In their technique, Chapman and co-workers start by firing a coherent pulse of light from the X-ray free-electron laser at the DESY lab in Hamburg through a small hole in a “detector” mirror. This pulse then encounters a thin, translucent membrane that has been covered with a sample material - in this case 140-nm-diameter polystyrene balls - that lies just in front of a second, “backing” mirror (see Quick as a flash).

If the pulse hits one of the balls, it strips the polystyrene chains of their electrons, causing the material to explode under the repulsion of the remaining positive charge. The X-rays then scatter off the ball before travelling to the backing mirror, which reflects it.

Because the pulse has a finite width, however, not all of the X-rays interact with the ball - some of them bypass it and continue in their original direction before bouncing off the backing mirror. These X-rays can then scatter off the ball, albeit a fraction of a second after the initial scattering event, by which time the ball has got bigger as a result of the explosion.

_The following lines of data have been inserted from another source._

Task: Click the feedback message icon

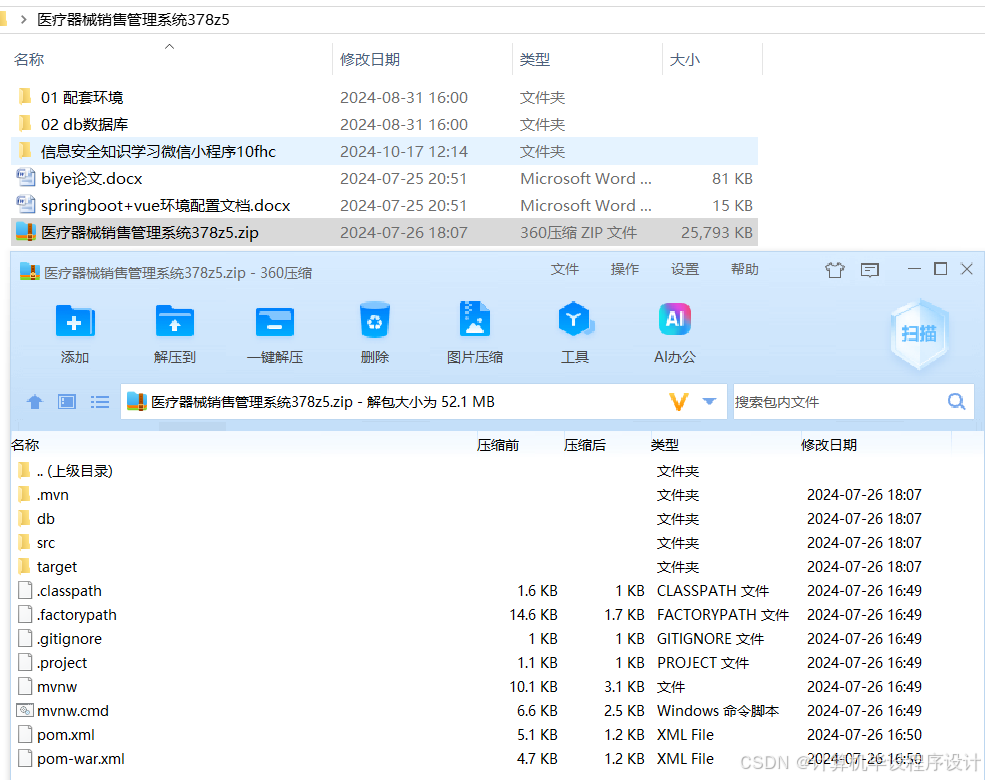Action: [x=869, y=268]
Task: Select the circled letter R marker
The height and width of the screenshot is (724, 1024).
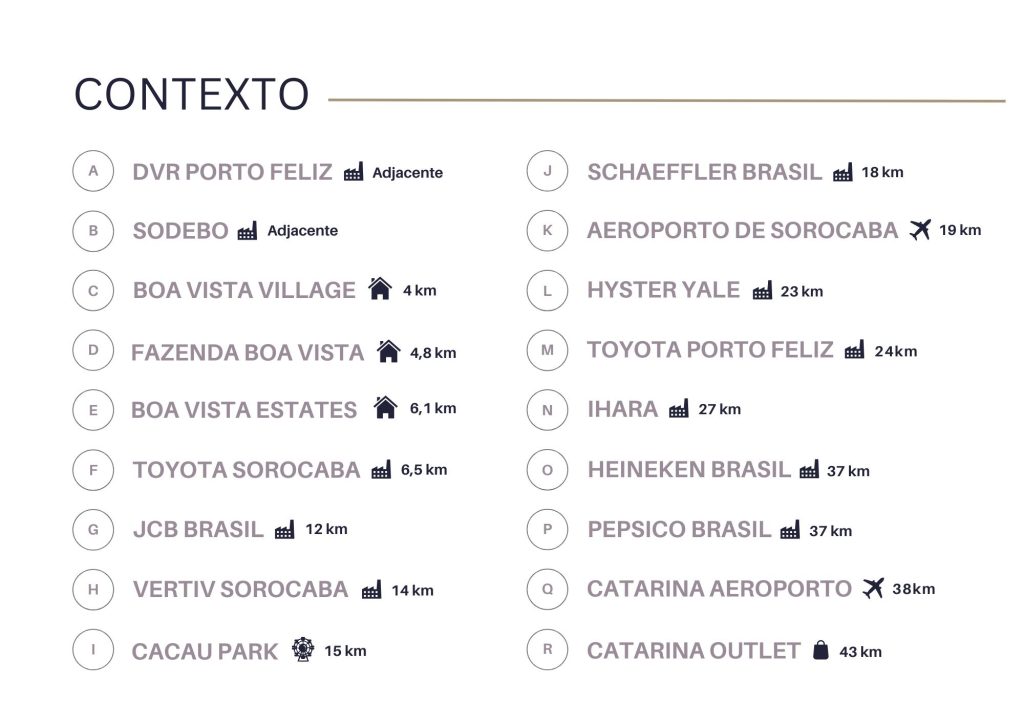Action: pos(547,649)
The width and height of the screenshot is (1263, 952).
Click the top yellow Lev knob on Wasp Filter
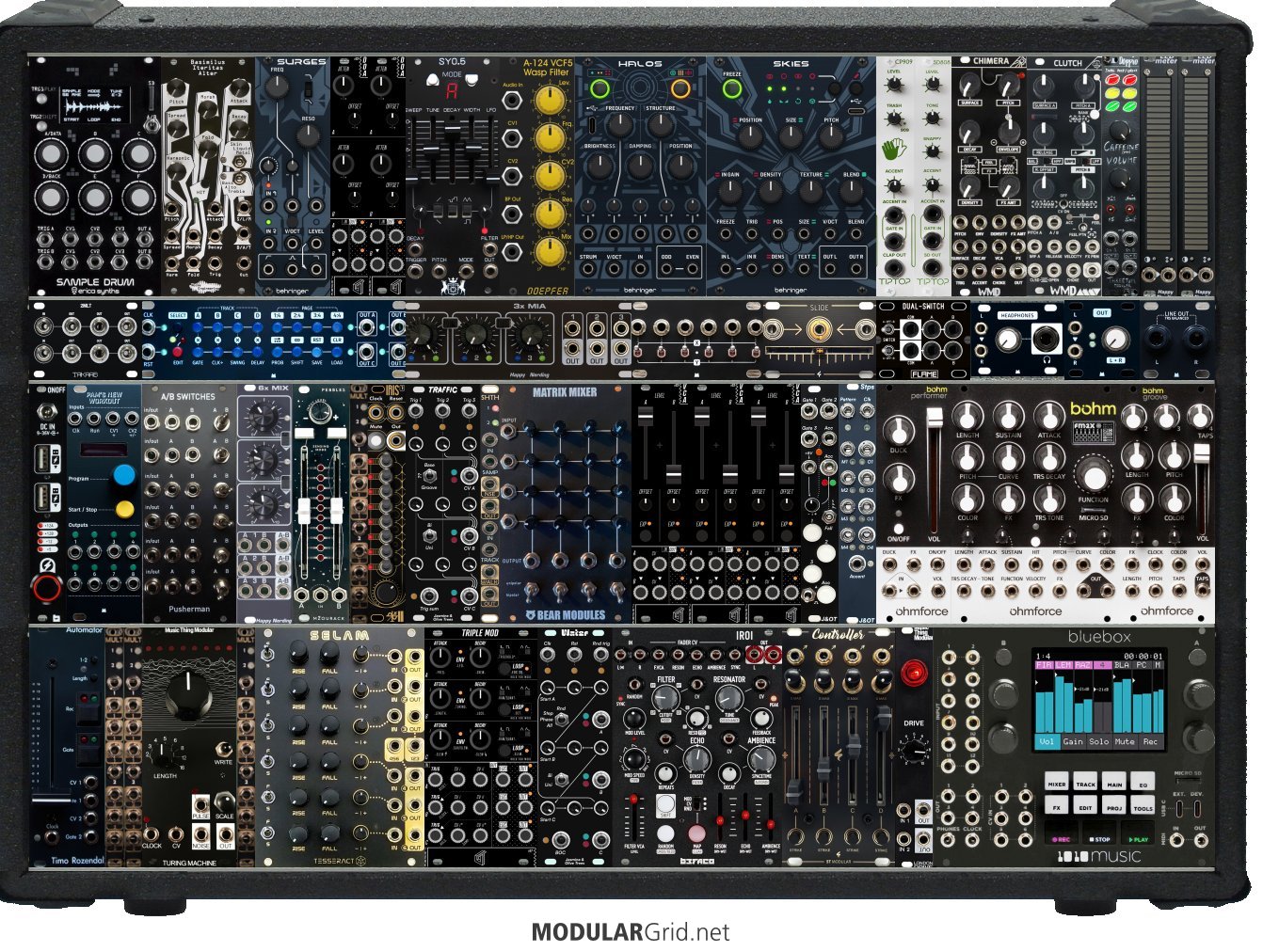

Both parts of the now-scattered pulse - known as the “reference” and “object” beams - then travel back to the detector mirror, which reflects them onto a digital camera whereupon they interfere with each other to produce a “holographic” pattern. The researchers then analyze this pattern to reveal the structure of the sample’s material and how it evolved during the explosion.

Although other X-ray holography techniques have been used as far back as the 1970s, Chapman and co-workers’ technique is much faster, having a temporal resolution of just one femtosecond. This is the timescale of atomic motion, meaning that different samples could be imaged to see the stages in, for example, chemical reactions. “This is certainly the fastest hologram ever recorded,” Chapman told

Since a relatively long wavelength of 32.5 nm was used in this experiment, the spatial resolution of the technique currently stands at 50 nm, but Chapman explains that with future, shorter-wavelength free-electron lasers it should be possible to resolve features as small as 1 nm.

The researchers say they were inspired to make holographic patterns in this way by Isaac Newton, who noticed that sunlight produced “strange and surprising” light and dark bands on a screen after he had bounced it off a mirror speckled with dust particles.